En définitive, de la veille au lendemain de la guerre, les différences qui marquent l’état de la question des deux Rites peuvent se ramener à quelques traits originaux et saillants.

Autrefois, tous les ressorts de la politique, intérêts dynastiques, intérêts nationaux, traditions de la diplomatie, semblaient raidis contre l’éventualité d’un rapprochement : les voici qui se détendent, et, si la politique reste en jeu, nous dirons tout à l’heure dans quelle mesure, c’est plutôt à l’avantage des desseins et des espoirs romains.

Autrefois, la théologie seule, ou presque seule, paraissait l’arbitre du problème, ce qui n’était peut-être point pour en rendre la solution plus aisée : aujourd’hui, on dirait qu’elle a rétrogradé au second ou même au troisième plan, et, quand elle reviendra au premier, — car après tout, le mot de la fin n’appartient qu’à elle, — les choses seront probablement assez avancées, du côté de l’opinion et des gouvernements, pour inspirer aux controversistes le désir d’un accord.

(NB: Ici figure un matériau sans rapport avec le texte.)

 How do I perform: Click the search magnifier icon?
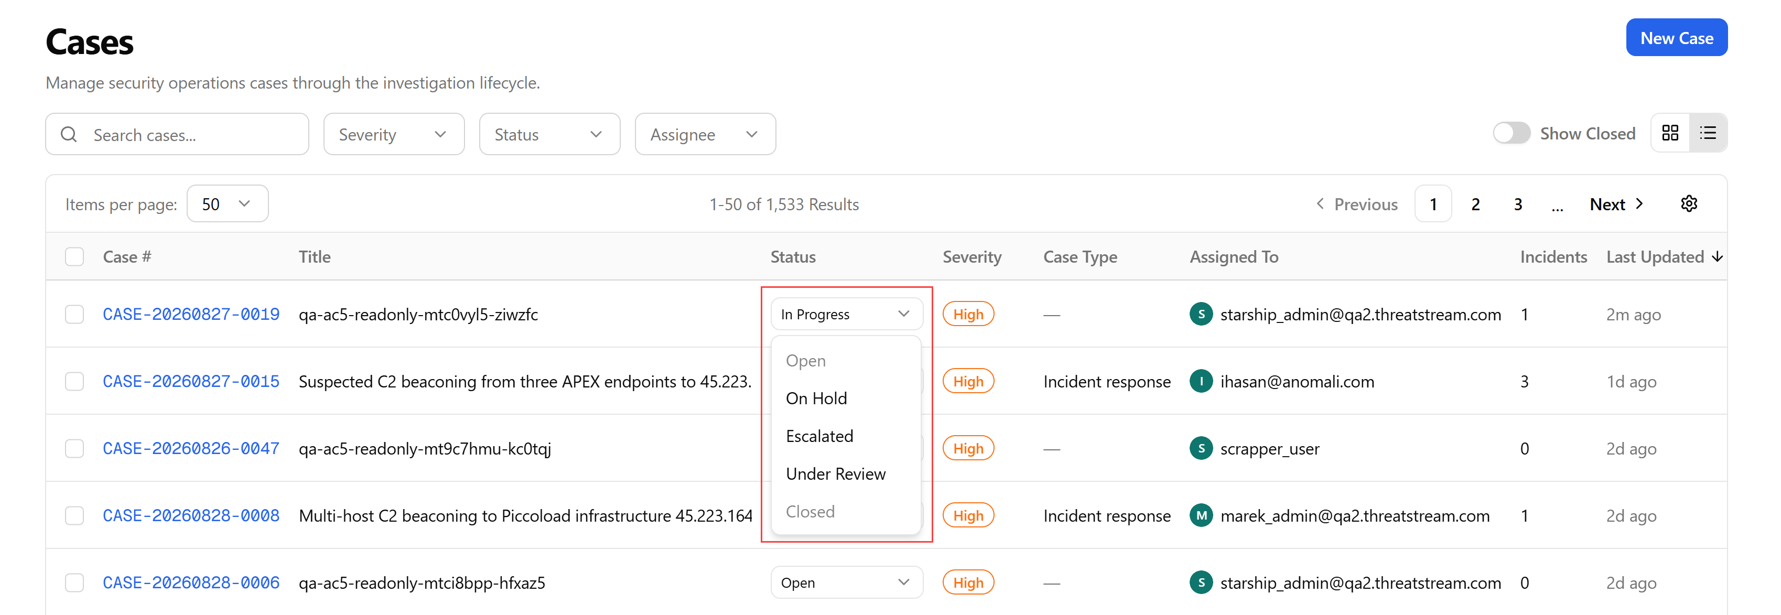pyautogui.click(x=69, y=134)
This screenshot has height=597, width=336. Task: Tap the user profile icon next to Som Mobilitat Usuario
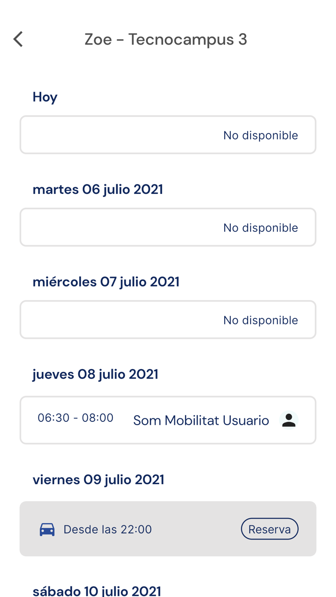pos(288,419)
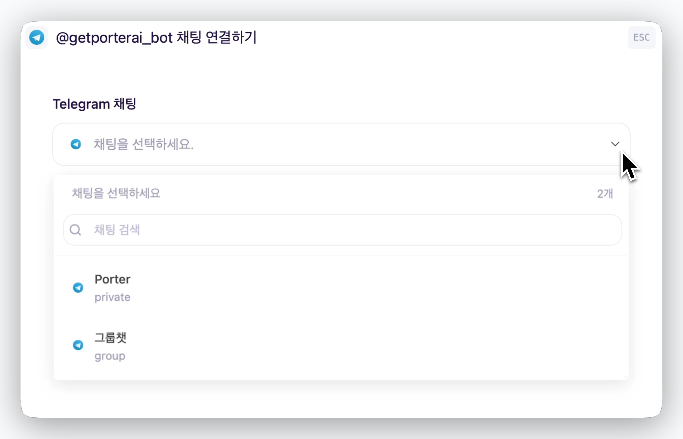The width and height of the screenshot is (683, 439).
Task: Click the group type label under 그룹챗
Action: [110, 356]
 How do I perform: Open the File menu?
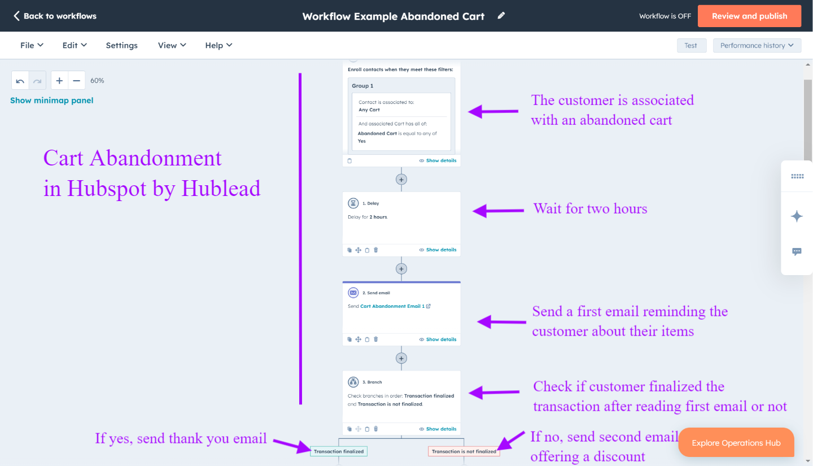tap(31, 45)
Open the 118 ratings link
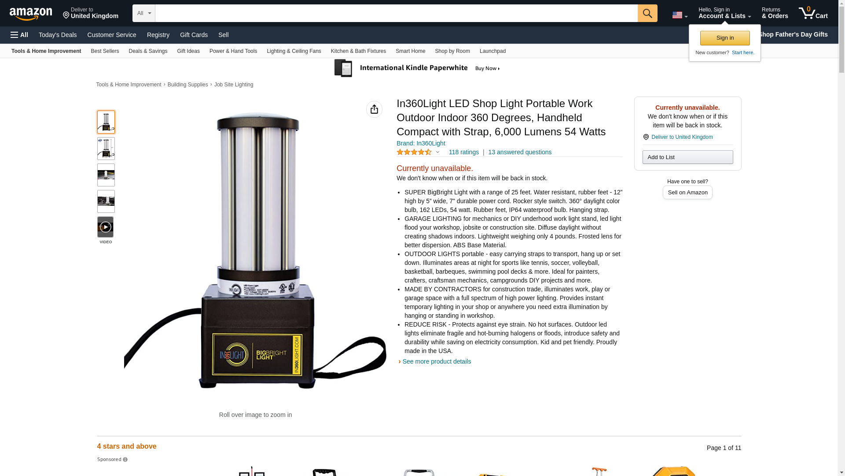 463,152

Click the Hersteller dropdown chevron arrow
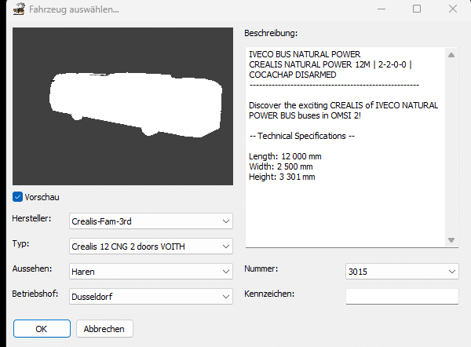(x=226, y=221)
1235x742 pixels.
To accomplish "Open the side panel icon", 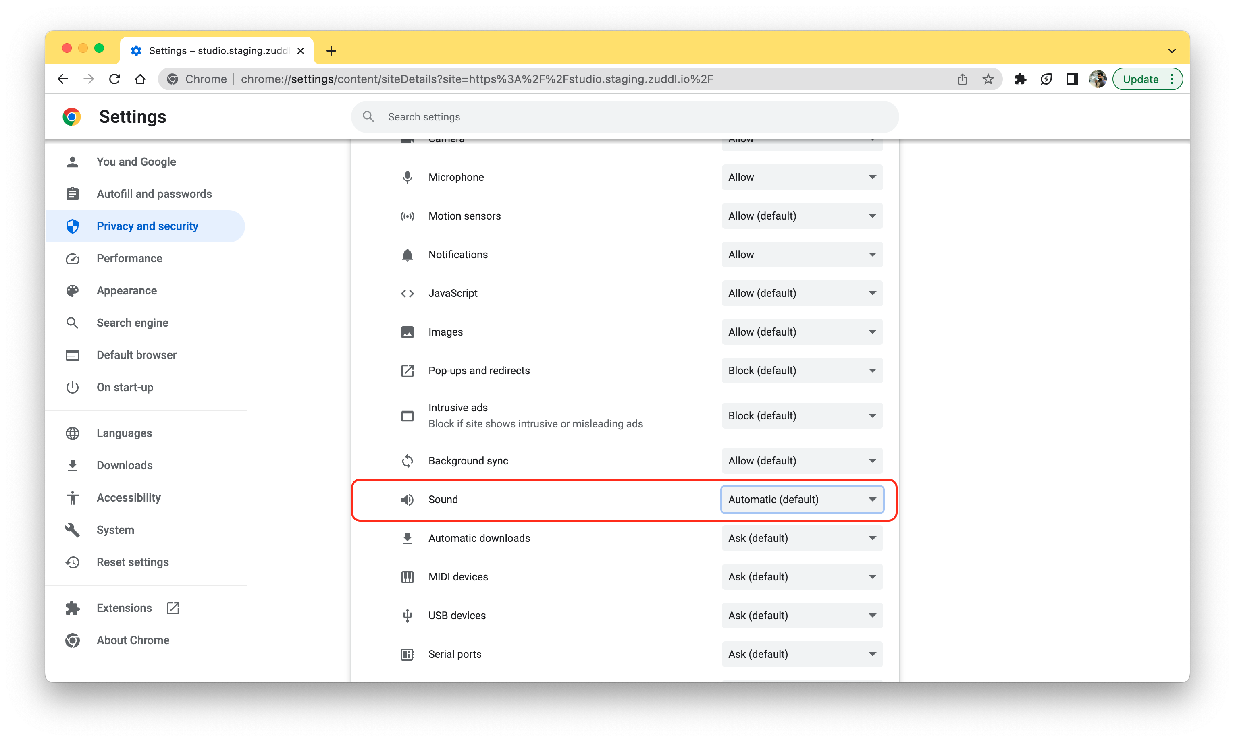I will tap(1071, 79).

Autrefois, les Papes faisaient des avances à l’Eglise grecque, plus particulièrement au Patriarchat de Constantinople, en considération de son ancienneté, de son prestige et de son indépendance relative vis-à-vis des Puissances temporelles. Mais l’Eglise nationale grecque se laisse ballotter aujourd’hui au gré des courants vénizélistes ou anti-vénizélistes ; elle est d’ailleurs en délicatesse avec le Phanar, qui lui-même a beaucoup perdu de son influence. A présent donc, nul ne peut s’y tromper, c’est du côté du monde religieux slave et surtout de la Russie que le Saint-Siège s’oriente.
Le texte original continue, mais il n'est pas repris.